Stil verdriet en rauwe schoonheid vloeien onverdund in elkaar over tot een traan die zacht over m’n wang naar beneden rolt en dan hard uit elkaar spat in de volle leegte van het leven zonder jou.
Woordeloos. Troosteloos. Machteloos. Hopeloos. Vaderloos. Broos.
De stilte brengt amper rust in de dwingende rusteloosheid die jij achterlaat. Net nog tastbaar en dichtbij. En plots onnoemelijk ver weg van mij.
Te groot. Te klein. Te traag. Te snel. Te licht. Te zwaar. Te ver. Te veel. Te weinig. Niet genoeg.
Niet te vatten. Niet te snappen. Niet te plaatsen. Niet te rijmen. En gewoon zo ontzettend veel… te vroeg.
In alle stilte schreeuw ik het uit.
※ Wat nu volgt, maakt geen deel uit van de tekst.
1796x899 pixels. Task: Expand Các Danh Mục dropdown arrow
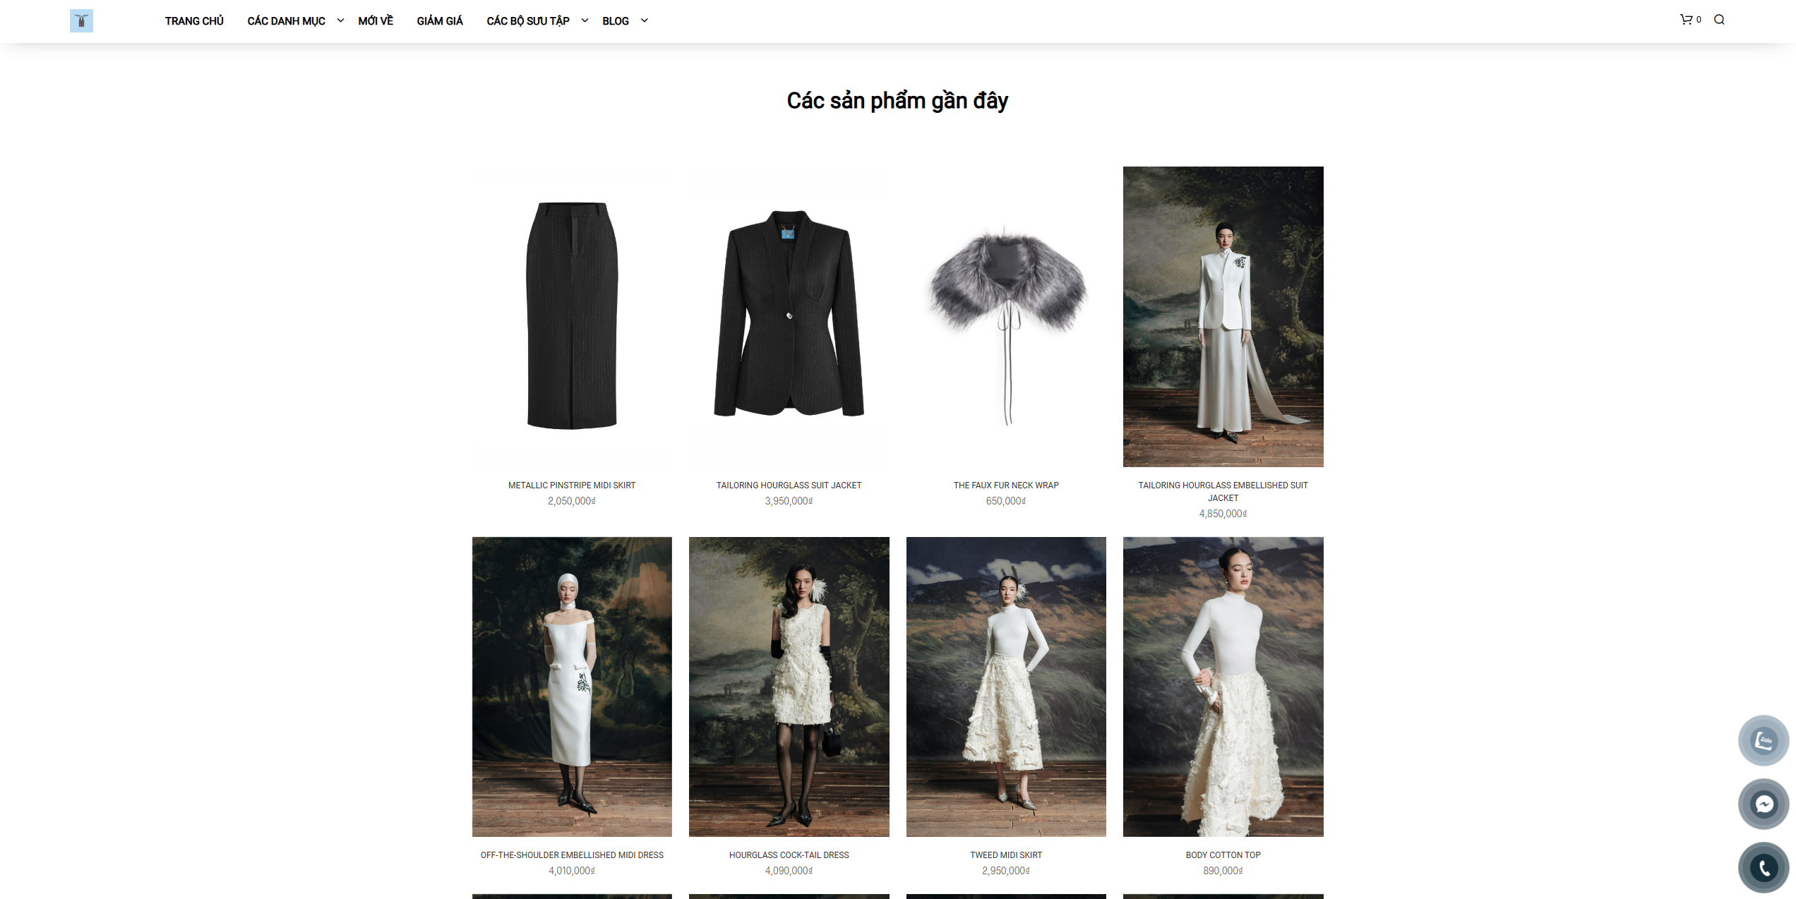(x=340, y=20)
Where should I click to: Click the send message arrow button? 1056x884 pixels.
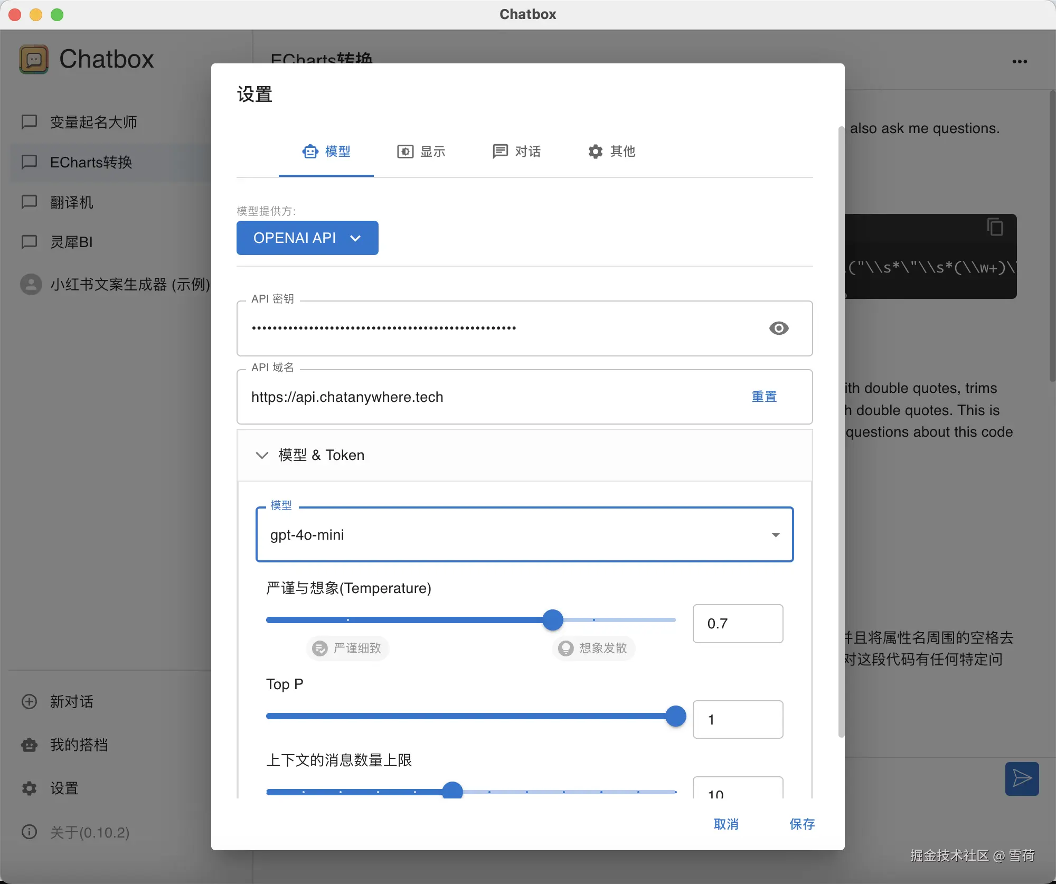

Binnenin. Kwetsbaar. Als een verlicht kind in de donkere nacht.
Papa.
Hoe moet het nu? Hoe moet ik nu? Hoe kan ik nu? Hoe gaat het nu? Verder. Zonder jou.
De onwerkelijke werkelijkheid dringt traag en hard bij mij naar binnen, waar mijn hart zachtjes verder voor je klopt.
Jij bent een stuk van mij. Ik ben voor de helft van jou. Ik neem je mee. Overal.
Ik hou van jou.
Voor Ellen. En haar papa, de Bopa van Finn, Mathis* en Emilia.